En attendant la suite des élections, je ne vaticine pas, mais j’écoute de la musique (en puisant dans mon blog et dans les vastes ressources de Youtube).

Voici, dédié à la Troïka, Os Vampiros : le chanteur-compositeur Jose Afonso (Zeca) [1929-1987] écrivit cette chanson en 1958, alors que le régime salazariste tentait de se donner une façade d'ouverture en autorisant, bien formellement, une candidature d'opposition à l'élection présidentielle.

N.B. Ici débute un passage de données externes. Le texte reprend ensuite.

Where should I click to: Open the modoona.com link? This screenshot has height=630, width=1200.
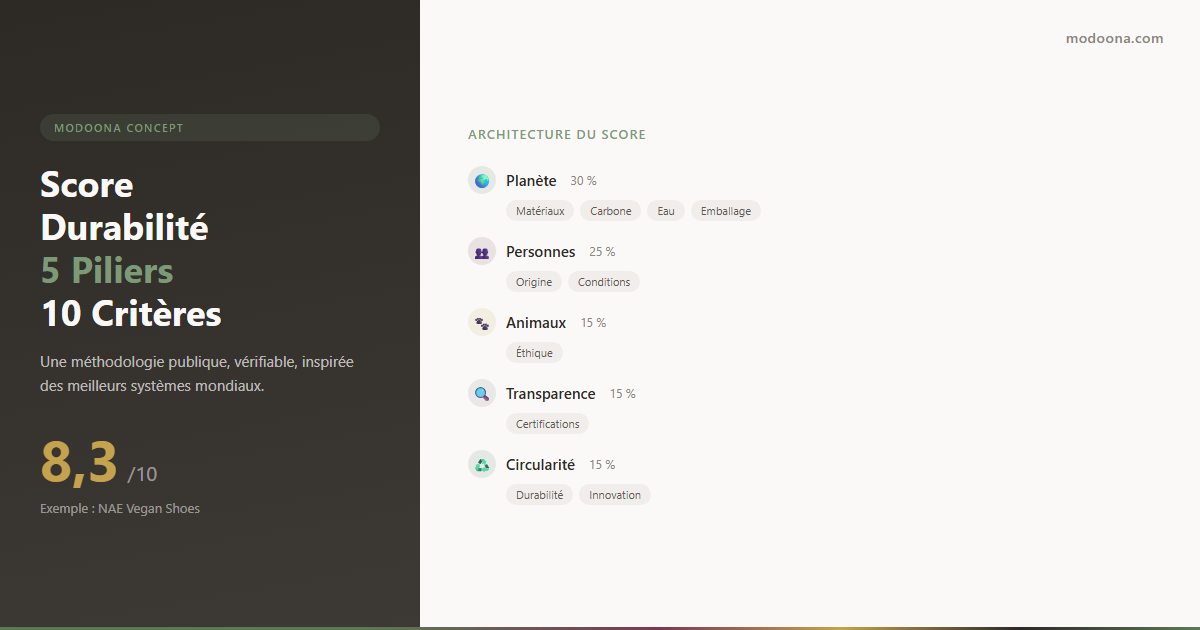point(1114,39)
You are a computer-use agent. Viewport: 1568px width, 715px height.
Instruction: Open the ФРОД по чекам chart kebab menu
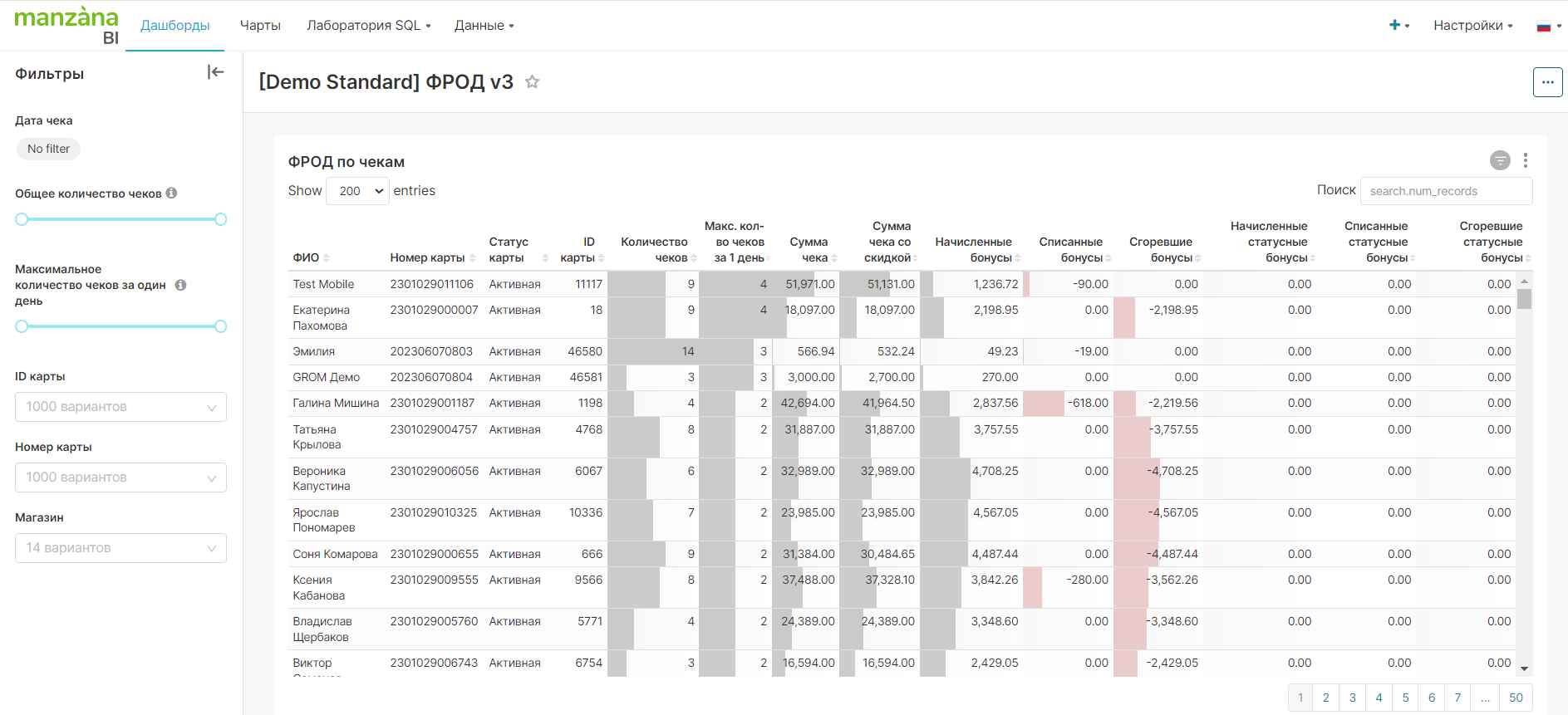[x=1525, y=160]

Il la diffusera courageusement à partir de 1963, et l'on peut dire qu'avec Grandôla qui devint la chanson de la Révolution des Œillets, Os vampiros fut métaphoriquement la chanson de résistance au fascisme portugais la plus connue et la plus efficace. Il est significatif qu'elle revienne aujourd'hui sur les bouches des manifestants dont les immenses cortèges stigmatisent la politique d'austérité gouvernementale imposée par l'Europe du fric et sa Troïka. 

 

José Afonso - Os Vampiros (ao vivo no Coliseu)

 

OS VAMPIROS - LES VAMPIRES

No céu cinzento

Sob o astro mudo

Batendo as asas

Pela noite calada

Vem em bandos

Com pés veludo

Chupar o sangue

Fresco da manada

 

Dans le ciel gris, sous l'astre muet (taciturne)

Battant de leurs ailes le silence de la nuit

Ils viennent en bandes avec des pieds de velours

Pour sucer le sang frais du troupeau.

 

Eles comem tudo

Eles comem tudo

Eles comem tudo

E não deixam nada

 

Ils mangent tout, ils mangent tout

Ils mangent tout et ne laissent rien.

Ils mangent tout, ils mangent tout

Ils mangent tout et ne laissent rien.

 

A toda a parte

Chegam os vampiros

Poisam nos prédios

Poisam nas calçadas

Trazem no ventre

Despojos antigos

Mas nada os prende

Às vidas acabadas

 

Les vampires arrivent de partout

Ils se posent sur les maisons et sur les chaussées

Ils portent dans leur ventre de très anciens restes

Rien ne les relie à ces vies brisées.

 

Ils mangent tout, ils mangent tout

Ils mangent tout et ne laissent rien.

Ils mangent tout, ils mangent tout

Ils mangent tout et ne laissent rien.

 

Se alguém se engana

Com seu ar sisudo

E lhes franqueia

As portas à chegada

Eles comem tudo

Eles comem tudo

Eles comem tudo

E não deixam nada

 

Il y en a qui se fient à leur aspect sérieux

Et quand ils arrivent leur ouvrent leur porte.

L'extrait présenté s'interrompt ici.